Anaangs value the ability to speak well and oratory ability using proverbs is highly desirable, especially among the leaders. The American anthropologist, Peter Farb, stated that the name "Anaang" among this group means "they who speak well". An individual who has the gift of eloquent speech is often complimented as Akwo Anaang, meaning the "Man of Anaang".

===Fattening room===
The fattening room is traditionally where virgin adolescent girls were fattened up in preparation for marriage. A fattening room girl is known as a mbobo. This was an occasion for a major village celebration. As part of her preparation for marriage the girl was also instructed on how to be a wife. She would spend her time in the room naked so that her fattening could be observed, and would sleep on a bamboo bed which was thought to fatten her up. It was also meant to make it more possible for her to conceive easily.

This use for fertility purposes was also used at time for infertile wives and as a prerequisite for entrance into secret societies.

==Written language==
The Annang language is also mutually intelligible to speakers of Ibibio, Efik, Oron, Eket (also known as Ekid) of the Akwa Akpa (Old Calabar Kingdom).
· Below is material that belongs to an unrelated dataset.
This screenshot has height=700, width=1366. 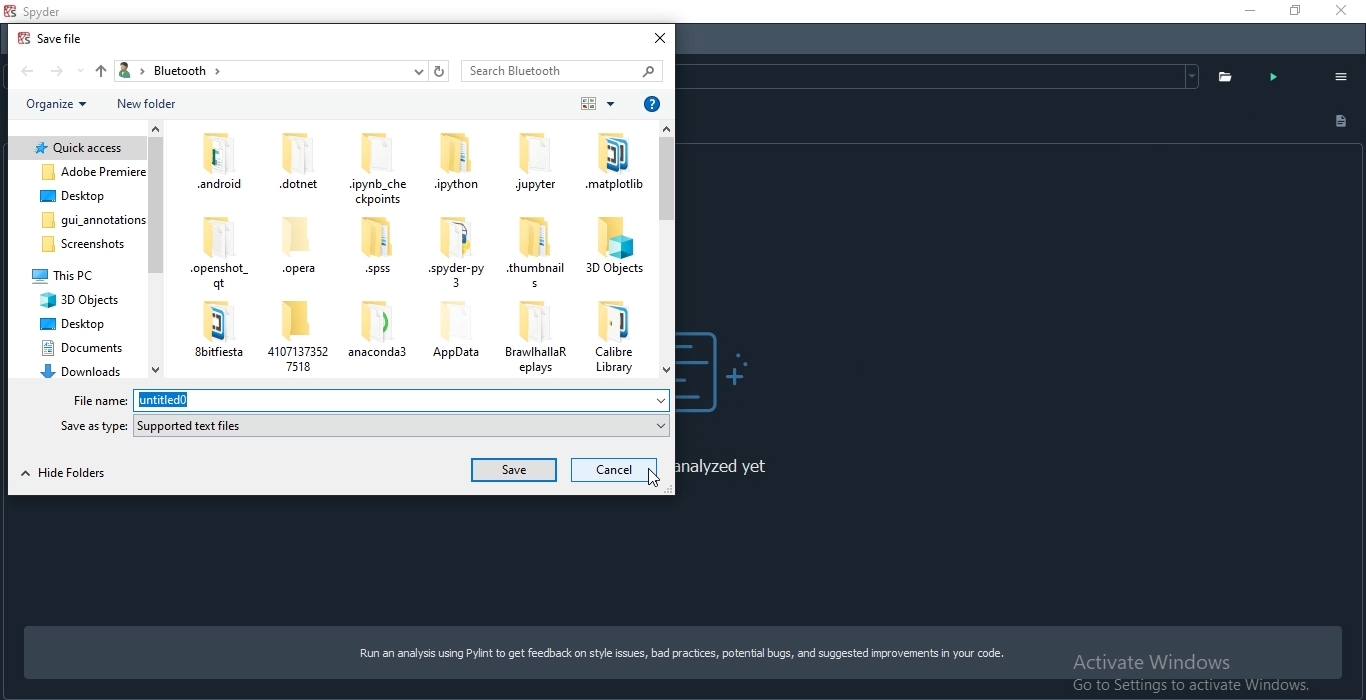 What do you see at coordinates (664, 254) in the screenshot?
I see `scroll bar` at bounding box center [664, 254].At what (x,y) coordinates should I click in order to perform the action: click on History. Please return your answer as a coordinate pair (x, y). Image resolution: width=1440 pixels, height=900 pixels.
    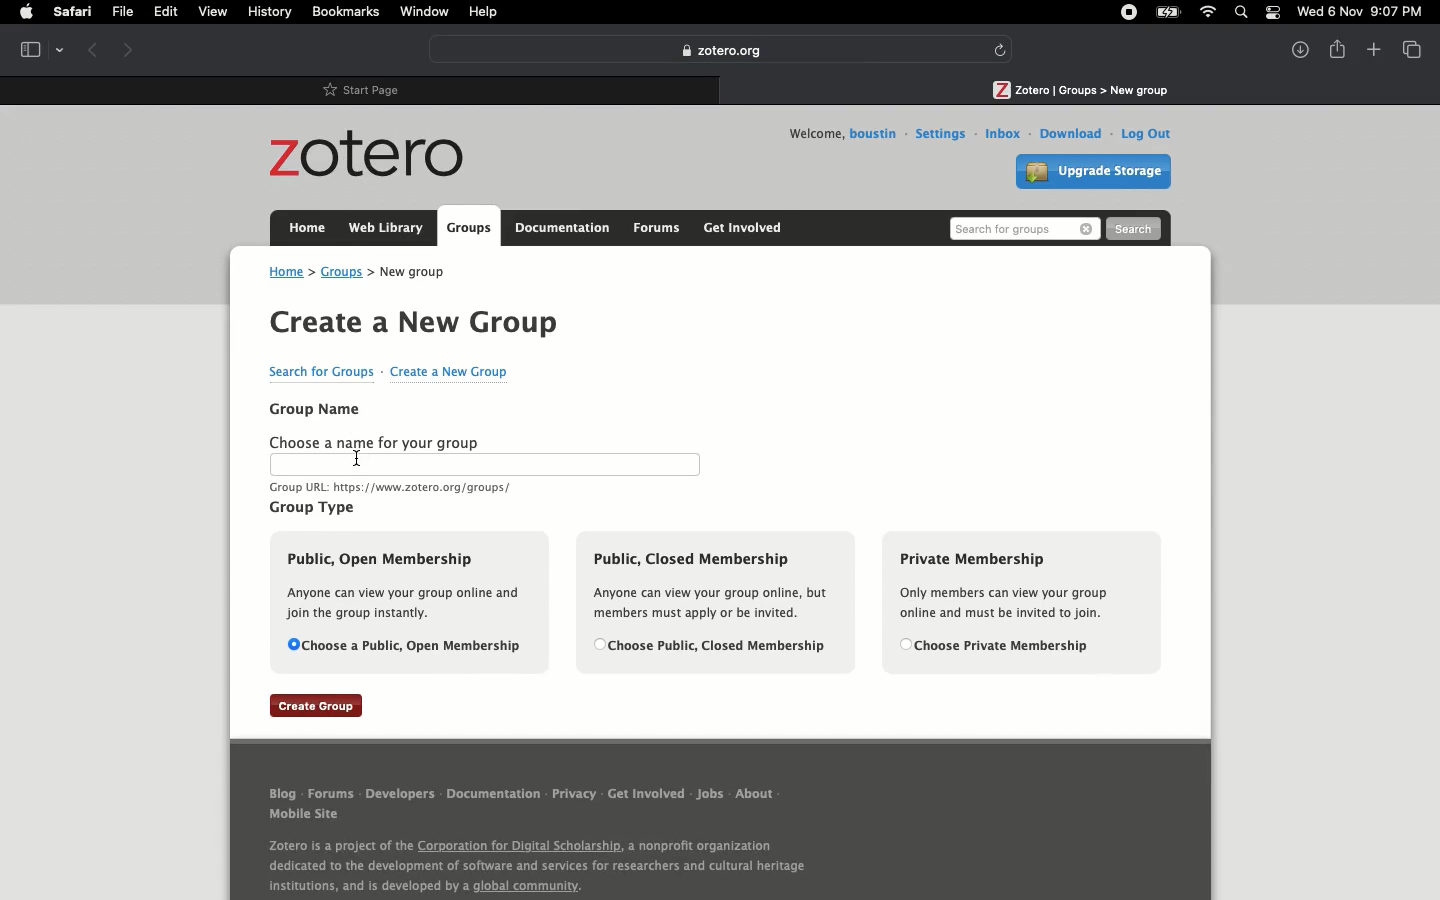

Though the Anaang speech pattern was not written down, linguists have now produced an orthography of the language which makes it possible to produce written materials in the language (Idem & Udondata, 2001).

==Demographics==
- Nigeria
  - Akwa Ibom State
  - Cross River State
  - Benue (Efik-Ibibio people are the fourth largest ethnic group of the original settlers of Benue of Nigeria)
- Equatorial Guinea (formerly Fernando Po)
- Cameroon
- Ghana

Overseas diaspora:
- Cuba
- West Indies

== Annang numbers ==
Numbers from zero to twelve:

| No. | English | Annang |
|---|---|---|
| 0 | Zero | Ikpoikpo |
| 1 | One | Ked |
| 2 | Two | Iba |
| 3 | Three | Ita |
| 4 | Four | Inañ |
| 5 | Five | itien |
| 6 | Six | Itieked |
| 7 | Seven | Itiaba |
| 8 | Eight | Itieita |
| 9 | Nine | Ananked |
| 10 | Ten | Luop |
| 11 | Eleven | Luopeked |
| 12 | Twelve | Luopeba |

==Delicacies==
The Annang people have different delicacies such as Afang Soup, Alitan Soup, Okro Soup (Afere nkolo), Abak Atama, White Soup (Affia Efere), Asa Iwa, Ekpang Nkwukwor and many other delicacies which one can enjoy during vacation.